Ingredients:
- 24 large ripe strawberries
- 1 tsp lemon juice
- 8 oz cream cheese, slightly softened
- 0.5 cup powdered sugar
- 1 tsp pure vanilla extract
- 0.5 tsp fresh lemon zest
- 2 tbsp heavy cream
- 0.25 cup graham cracker crumbs
- 0.5 tsp ground cinnamon
Instructions:
- Wash and dry the 24 large ripe strawberries thoroughly. Note: Excess water will cause the filling to slide out of the berry.
- Slice the tops off the berries to remove the leaves and create a flat opening.

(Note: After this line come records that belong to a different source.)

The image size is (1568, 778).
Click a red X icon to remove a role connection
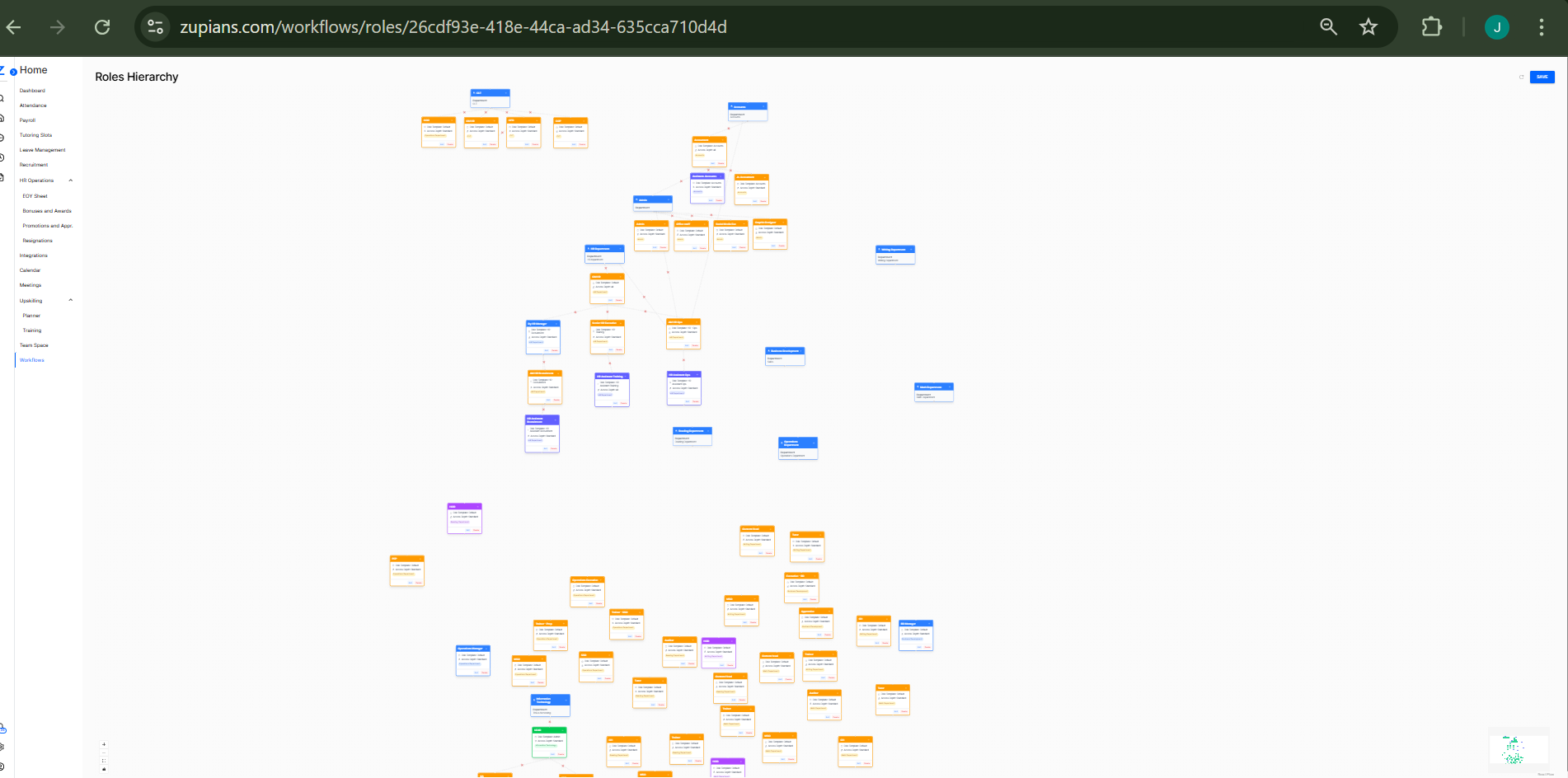(x=708, y=170)
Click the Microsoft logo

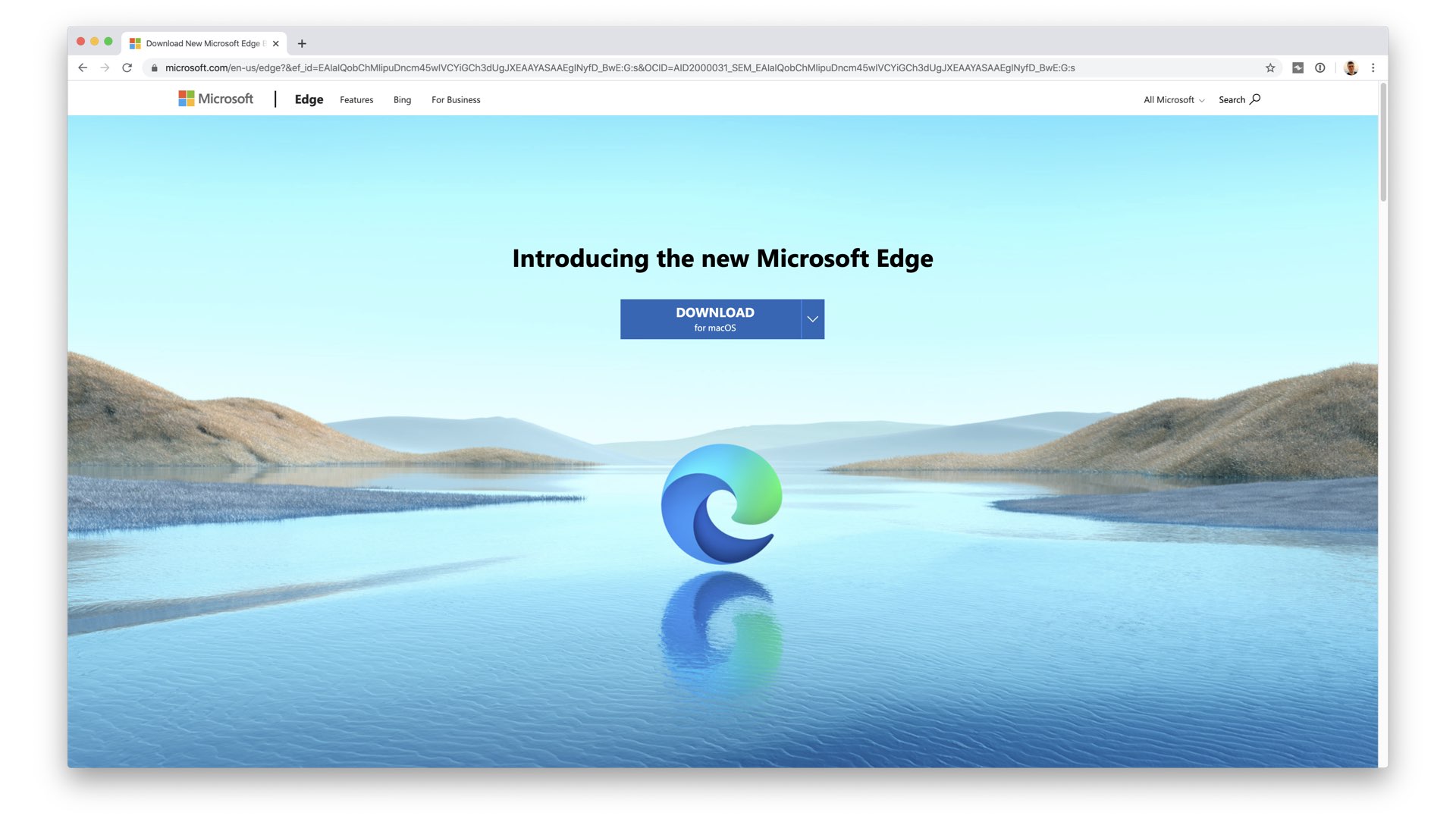point(216,99)
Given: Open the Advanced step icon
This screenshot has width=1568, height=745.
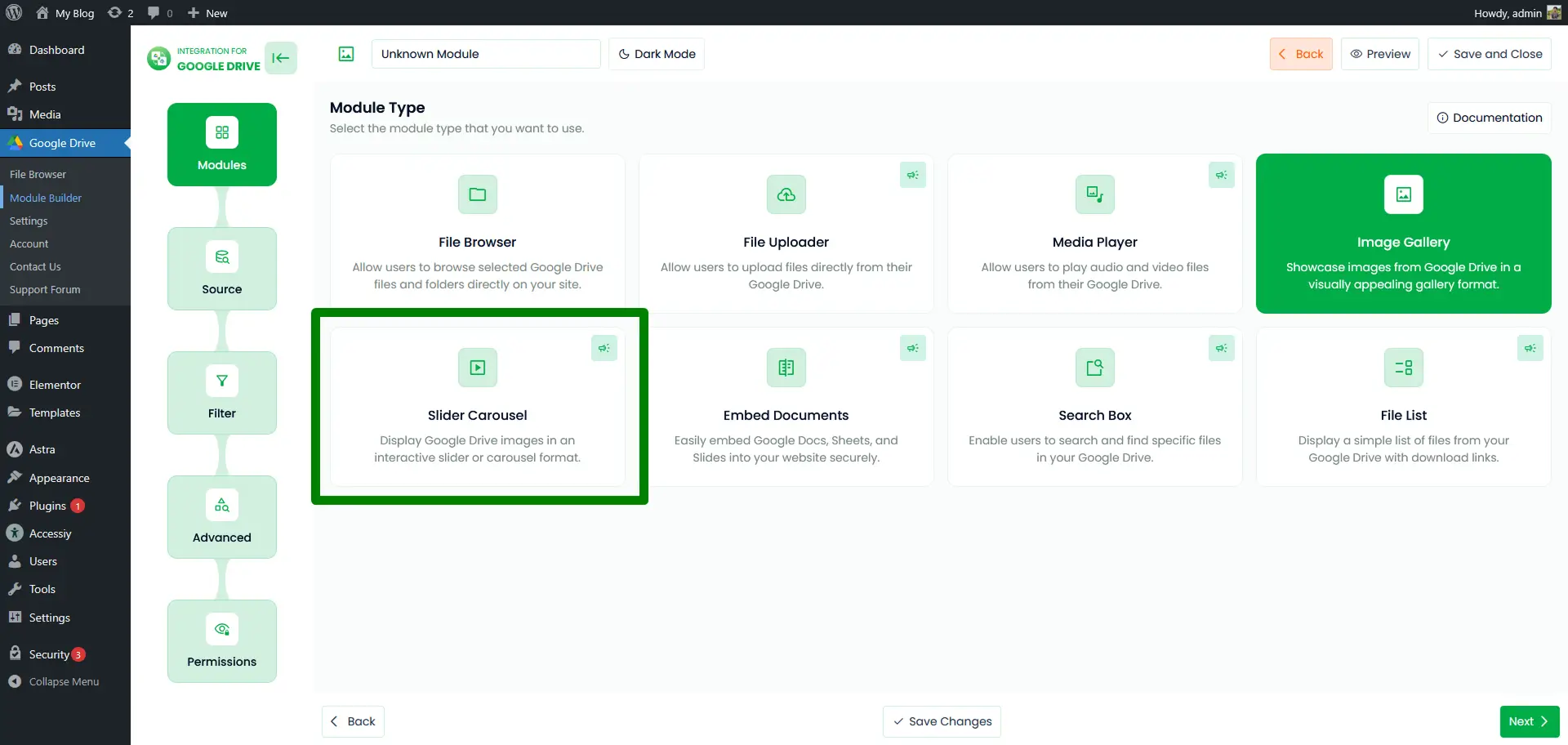Looking at the screenshot, I should click(x=221, y=505).
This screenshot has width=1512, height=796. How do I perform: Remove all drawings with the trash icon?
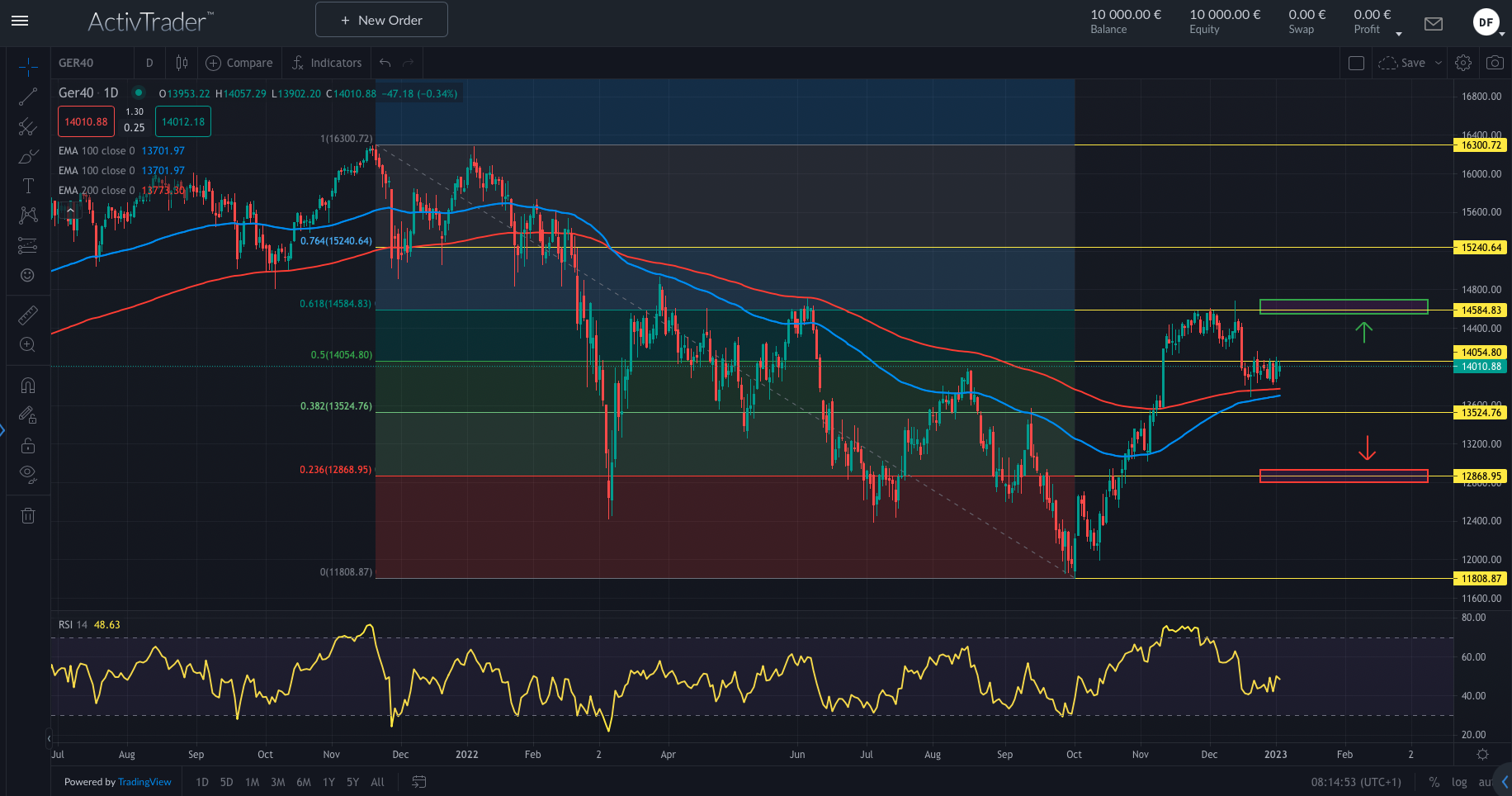(x=28, y=514)
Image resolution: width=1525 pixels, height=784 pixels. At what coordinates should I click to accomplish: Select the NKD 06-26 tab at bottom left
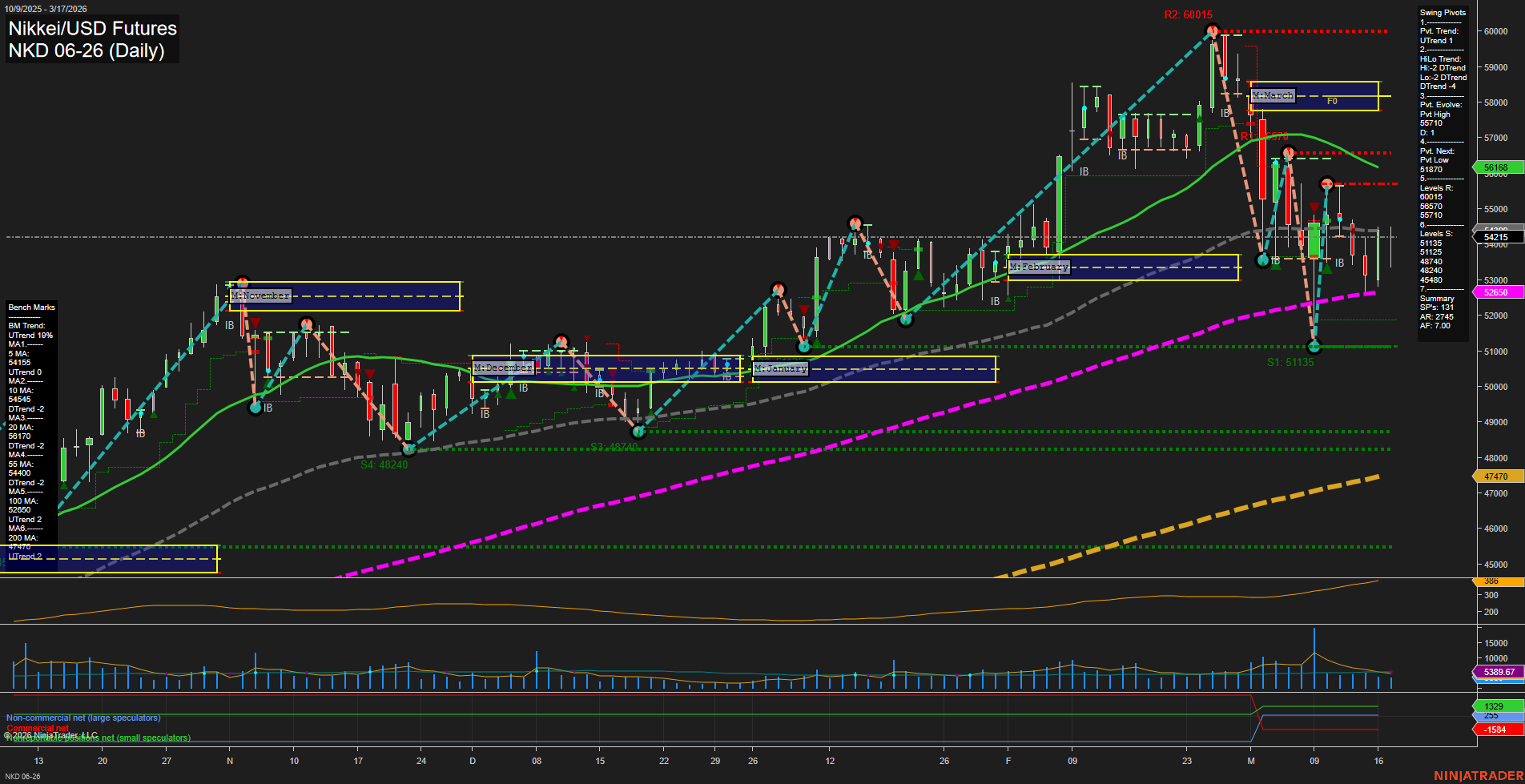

- Hollow the centers using a paring knife or a small melon baller, being careful not to pierce the bottom or sides.
- Level the base by taking a paper thin slice off the pointed bottom so the berries stand upright on a platter.
- Cream the cheese by beating the 8 oz cream cheese and 0.5 cup powdered sugar in a bowl until fluffy and pale.
- Incorporate aromatics by adding the 1 tsp vanilla, 1 tsp lemon juice, 0.5 tsp lemon zest, and 2 tbsp heavy cream.
- Whip the mixture for 2 minutes until it holds a stiff, velvety peak.
- Transfer the filling to a piping bag and fill each strawberry cavity, allowing the cream to mound slightly over the top.
- Combine the crunch by mixing 0.25 cup graham cracker crumbs with 0.5 tsp cinnamon in a small dish.
- Garnish the berries by sprinkling the crumbs over the top until the white filling is beautifully crowned.
- Let the filled berries rest in the fridge for 30 minutes to firm up the fats.